If you don’t dig it right then, try the other side. A lovely melody starts it off, “You’re What This Day is All About.” The other things are nice too. But you’ve got to listen to it a few times, play it while you’re doing something else and let it sneak up on you, but I guarantee you that when you do get down with it you’ll be really happy you did.

Archie’s new record, “The Way Ahead,” is way ahead too. I wish you would buy these records and turn yourselves on to them. I wish the people on the radio would play more of them too, so you can hear them free and want to buy them for your family. But they will, soon enough.

John Coltrane’s record “Cosmic Music” is a true testimonial to the gigantic Zenta Saint the late brother John Coltrane. He is joined with brother Pharoah Sanders, Trane’s wife Alice on Piano, and three drummers including brother Rashied Ali. The songs include “Lord, Teach Me to Be,” “The Sun,” and “Manifestation.” At one point you can hear John and his brothers chant “Let there be peace, and love and perfection, throughout all the earth, O God.” Yes, yes, yes, let that be, let that be.

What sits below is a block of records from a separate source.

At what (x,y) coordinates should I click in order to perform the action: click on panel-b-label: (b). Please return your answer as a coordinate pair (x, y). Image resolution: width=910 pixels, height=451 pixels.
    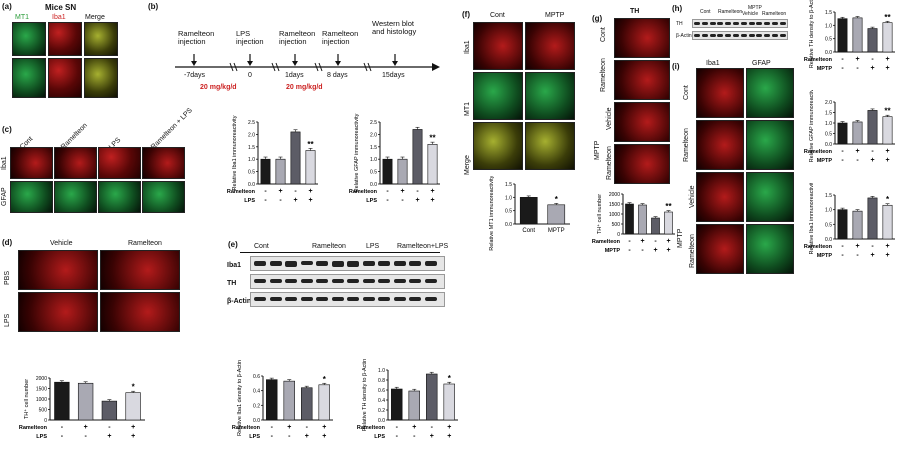
    Looking at the image, I should click on (154, 6).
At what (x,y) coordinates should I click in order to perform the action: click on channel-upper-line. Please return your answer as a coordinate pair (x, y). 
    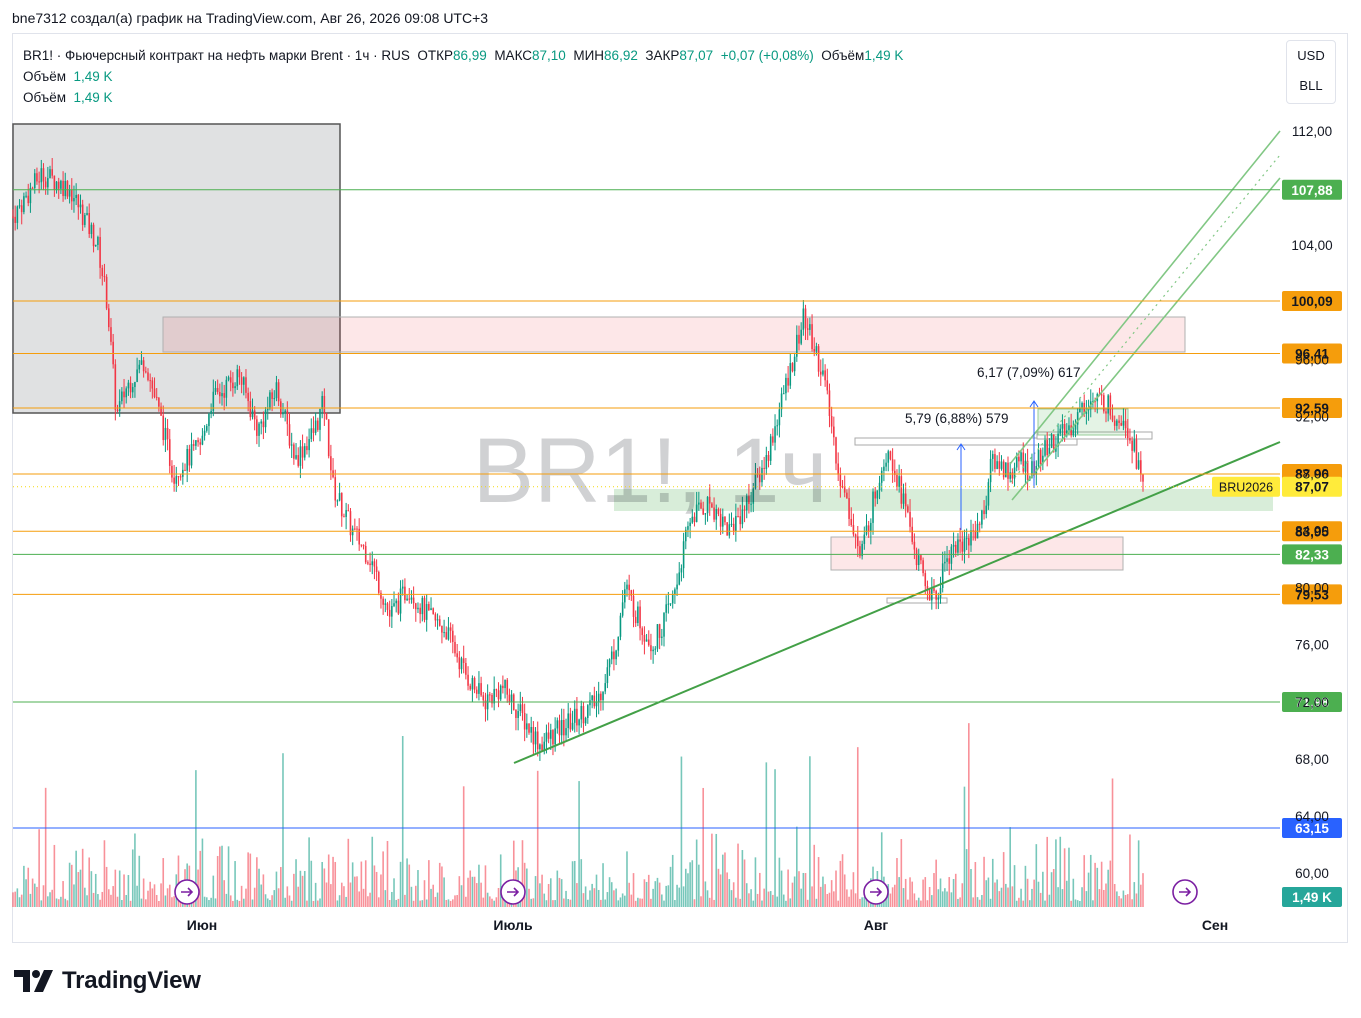
    Looking at the image, I should click on (1145, 298).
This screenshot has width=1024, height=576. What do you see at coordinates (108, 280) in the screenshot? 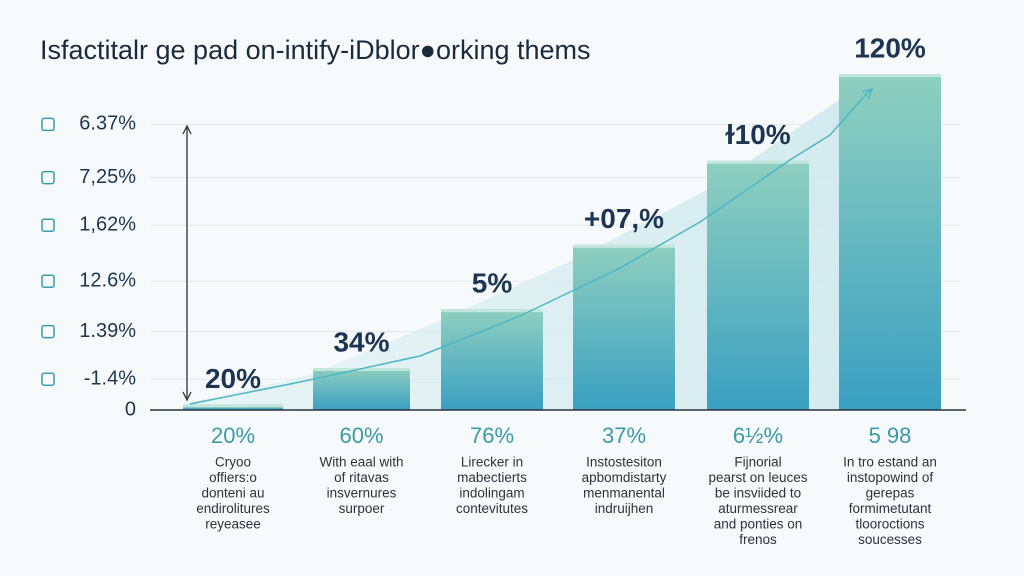
I see `y-tick-label: 12.6%` at bounding box center [108, 280].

One other for now: The record you HAVE to have for your further benefaction is the monumental Pharoah Sanders album on the Impulse label, “Tauhid,” with Sonny Sharrock and other heavy brothers, and alto and tenor saxophones, and the songs are plain beauty and truth. You may have heard, some time ago, the MC5 do one of Pharoah’s melodies off the Tauhid album called “Upper Egypt and Lower Egypt,” which I wrote some words for Rob to sing. “Got to get out in the music, got to get out in the Sun/Got to get out of your heads now, got a lot to get done.”

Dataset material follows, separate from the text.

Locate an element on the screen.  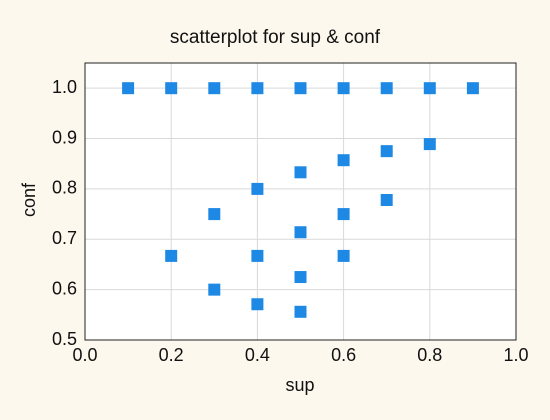
x-tick-label: 0.8 is located at coordinates (430, 355).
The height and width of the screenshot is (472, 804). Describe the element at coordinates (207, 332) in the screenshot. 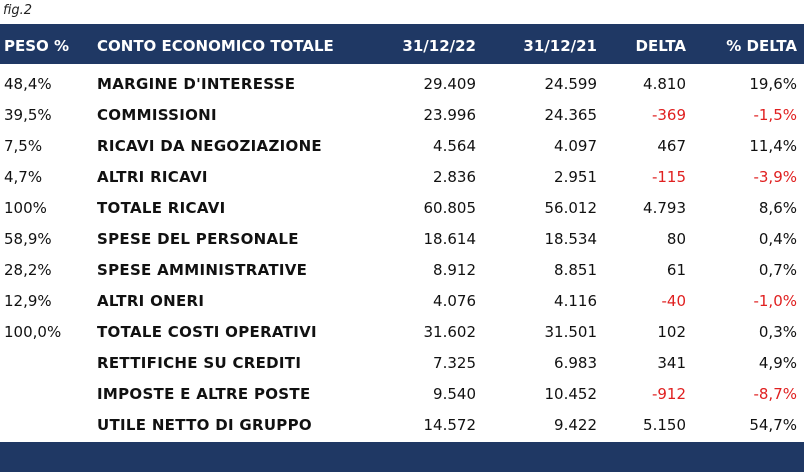

I see `row-label: TOTALE COSTI OPERATIVI` at that location.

Get these records, and listen to them. Please. You’ll love it. I don’t want to talk about it too much, because it’s too much like trying to talk a young lady into a hot quick fuck—you know it’s the best thing for her, but you don’t want to make it like that. But sometimes people just haven’t been able to get their hands and ears on the right information, and just like fucking girls, this music deserves a killer try at least. And, some say, it can make you feel almost as good.